Instructions for the task – All the data that follows should be repeated exactly, without a single picture.

(Collected data entries)
Content starts
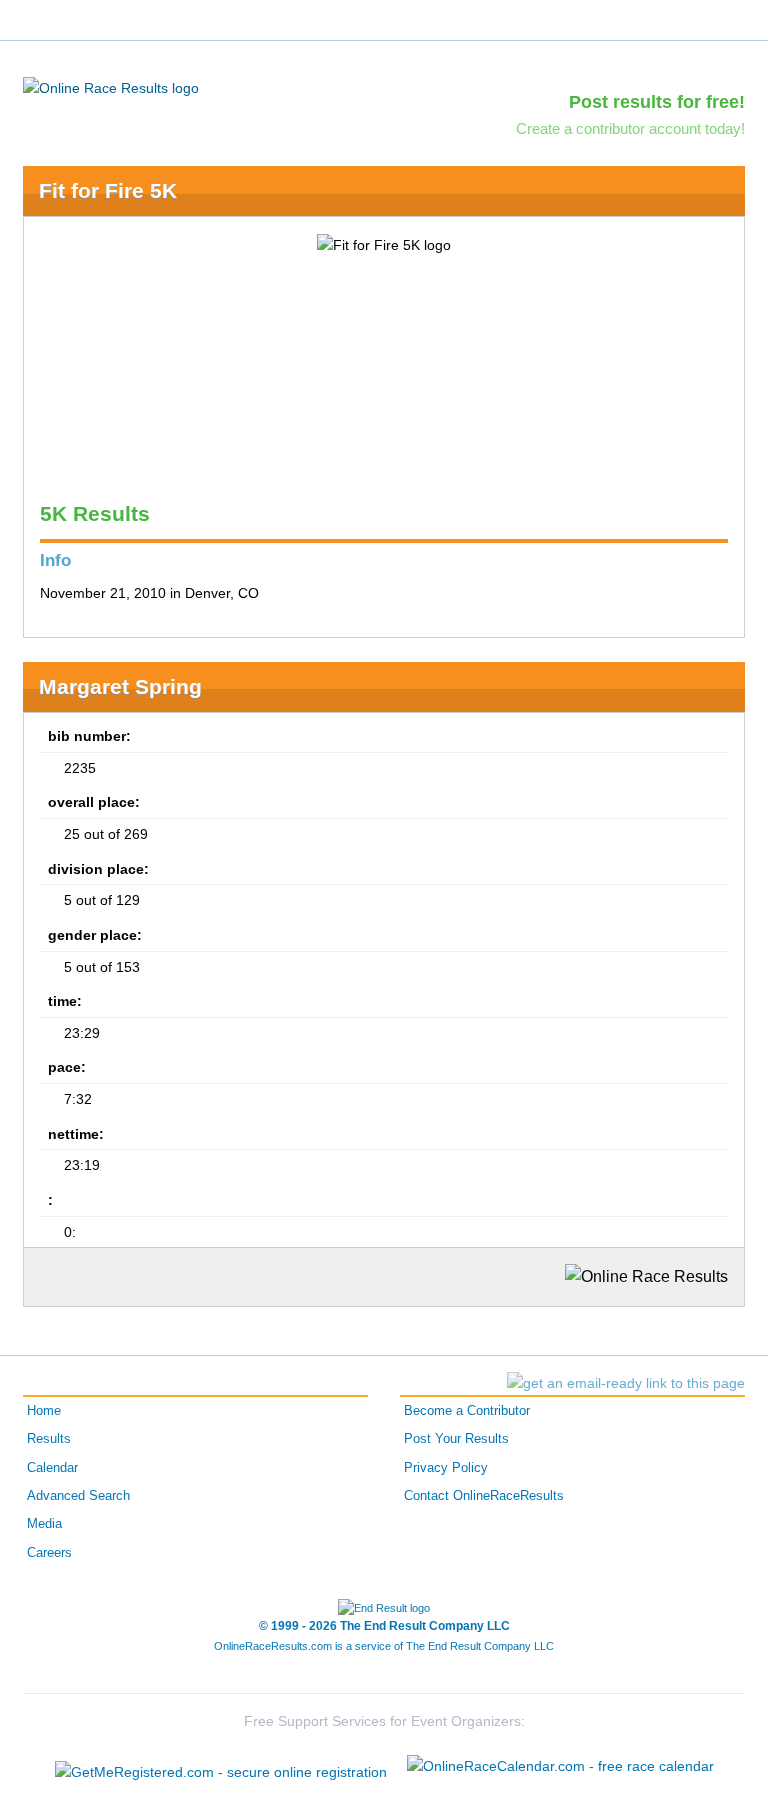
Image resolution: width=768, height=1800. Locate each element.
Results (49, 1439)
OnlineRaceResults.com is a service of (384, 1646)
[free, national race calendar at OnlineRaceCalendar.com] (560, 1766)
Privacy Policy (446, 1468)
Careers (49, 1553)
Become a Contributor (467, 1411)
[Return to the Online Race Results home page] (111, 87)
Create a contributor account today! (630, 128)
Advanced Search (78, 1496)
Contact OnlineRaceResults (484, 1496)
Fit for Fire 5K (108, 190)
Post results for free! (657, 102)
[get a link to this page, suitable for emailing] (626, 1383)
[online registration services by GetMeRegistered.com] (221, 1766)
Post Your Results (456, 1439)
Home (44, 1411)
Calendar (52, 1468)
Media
Content ends
Final answer –
Image resolution: width=768, height=1800. Locate each element.
Results (49, 1439)
OnlineRaceResults.com is a service of (384, 1646)
[free, national race calendar at OnlineRaceCalendar.com] (560, 1766)
Privacy Policy (446, 1468)
Careers (49, 1553)
Become a Contributor (467, 1411)
[Return to the Online Race Results home page] (111, 87)
Create a contributor account today! (630, 128)
Advanced Search (78, 1496)
Contact OnlineRaceResults (484, 1496)
Fit for Fire 5K (108, 190)
Post results for free! (657, 102)
[get a link to this page, suitable for emailing] (626, 1383)
[online registration services by GetMeRegistered.com] (221, 1766)
Post Your Results (456, 1439)
Home (44, 1411)
Calendar (52, 1468)
Media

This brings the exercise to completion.